Primo punto: favorire l’attività estrattiva dei metalli presenti sul territorio europeo utilizzando tecnologie avanzate. La domanda di litio, per esempio, può essere soddisfatta internamente per l’80% entro il 2025. Oggi i metalli strategici estratti in Europa, come il litio, vengono poi trasformati principalmente in Cina. Il processo di lavorazione andrà invece sviluppato rapidamente a casa nostra. Sono stati creati sei centri d’innovazione, con lo scopo di implementare il settore creando partnership tra imprese e tra imprese e università. In Italia abbiamo un po’ di cobalto in Sardegna e a Punta Corna, in Piemonte, dove si trova anche il nichel; mentre a Gorco, in provincia di Bergamo, c’è lo zinco.

Secondo punto: potenziare l’attività di riciclo dei metalli pregiati. Abbiamo dimostrato di saperlo fare con carta, ferro e alluminio, ma non con i rifiuti elettronici, a partire dalle batterie dei cellulari. Per il riciclo delle batterie, mandiamo il grosso in Cina, che ormai domina il mercato mondiale, e la paghiamo per svolgere questo tipo di attività, per poi andare a comperare lì le batterie nuove. Prendiamo il caso del cobalto, un minerale strategico. Dai dati dello European Institute of Innovation and Technology RowMaterials, l’Ue paga per importarne 40.000 tonnellate ogni anno, che finiscono per la metà in prodotti venduti all’interno dell’Ue, dove il riciclo a fine vita però è minimo, quando invece una percentuale attorno al 50% è recuperabile. Inoltre andiamo a buttare migliaia di tonnellate di computer e telefonini usati nelle discariche di casa nostra e in Africa. Un comportamento irresponsabile che, da un lato, provoca un inquinamento gigantesco e, dall’altro, deturpa l’ambiente perché rende necessario estrarre nuovo cobalto.

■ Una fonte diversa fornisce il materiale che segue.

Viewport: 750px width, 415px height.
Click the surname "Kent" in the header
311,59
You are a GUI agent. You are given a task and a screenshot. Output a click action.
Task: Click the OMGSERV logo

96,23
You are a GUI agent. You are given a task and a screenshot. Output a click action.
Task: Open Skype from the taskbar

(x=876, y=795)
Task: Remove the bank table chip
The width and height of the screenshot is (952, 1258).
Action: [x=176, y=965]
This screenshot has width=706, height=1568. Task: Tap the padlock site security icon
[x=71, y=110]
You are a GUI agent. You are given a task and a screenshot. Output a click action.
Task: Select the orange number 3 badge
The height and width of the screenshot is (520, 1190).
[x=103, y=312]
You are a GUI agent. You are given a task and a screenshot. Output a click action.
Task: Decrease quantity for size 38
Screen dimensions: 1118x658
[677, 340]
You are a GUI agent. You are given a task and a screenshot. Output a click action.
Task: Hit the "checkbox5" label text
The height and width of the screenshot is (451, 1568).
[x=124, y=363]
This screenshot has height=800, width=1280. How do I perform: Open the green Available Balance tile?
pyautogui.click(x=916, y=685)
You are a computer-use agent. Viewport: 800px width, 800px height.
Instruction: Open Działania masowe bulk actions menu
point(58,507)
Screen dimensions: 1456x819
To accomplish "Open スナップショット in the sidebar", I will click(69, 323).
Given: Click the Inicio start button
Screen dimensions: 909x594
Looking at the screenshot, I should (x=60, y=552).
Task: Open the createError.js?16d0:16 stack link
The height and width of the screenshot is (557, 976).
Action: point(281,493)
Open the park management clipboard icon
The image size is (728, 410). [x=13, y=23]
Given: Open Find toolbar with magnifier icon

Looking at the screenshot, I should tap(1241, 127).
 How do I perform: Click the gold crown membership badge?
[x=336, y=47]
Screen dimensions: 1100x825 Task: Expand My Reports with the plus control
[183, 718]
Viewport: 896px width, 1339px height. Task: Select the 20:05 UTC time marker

Terzo punto: costruire una politica estera e industriale comune, per ottenere le concessioni dei minerali che non abbiamo. Restando sul caso del cobalto, Sicomines, un consorzio di società statali cinesi, nel 2008 ha firmato un accordo con il Congo per diritti di estrazione di rame e cobalto fino al 2033, per un valore stimato in 84 miliardi di dollari. In cambio si è impegnata a investire 6 miliardi di dollari nelle infrastrutture del Paese e circa 3 miliardi nel settore minerario, lo stesso in cui si sfrutta il lavoro dei bambini, provocando l’indignazione di mezzo mondo. L’Europa potrebbe fare lo stesso e offrire condizioni migliori.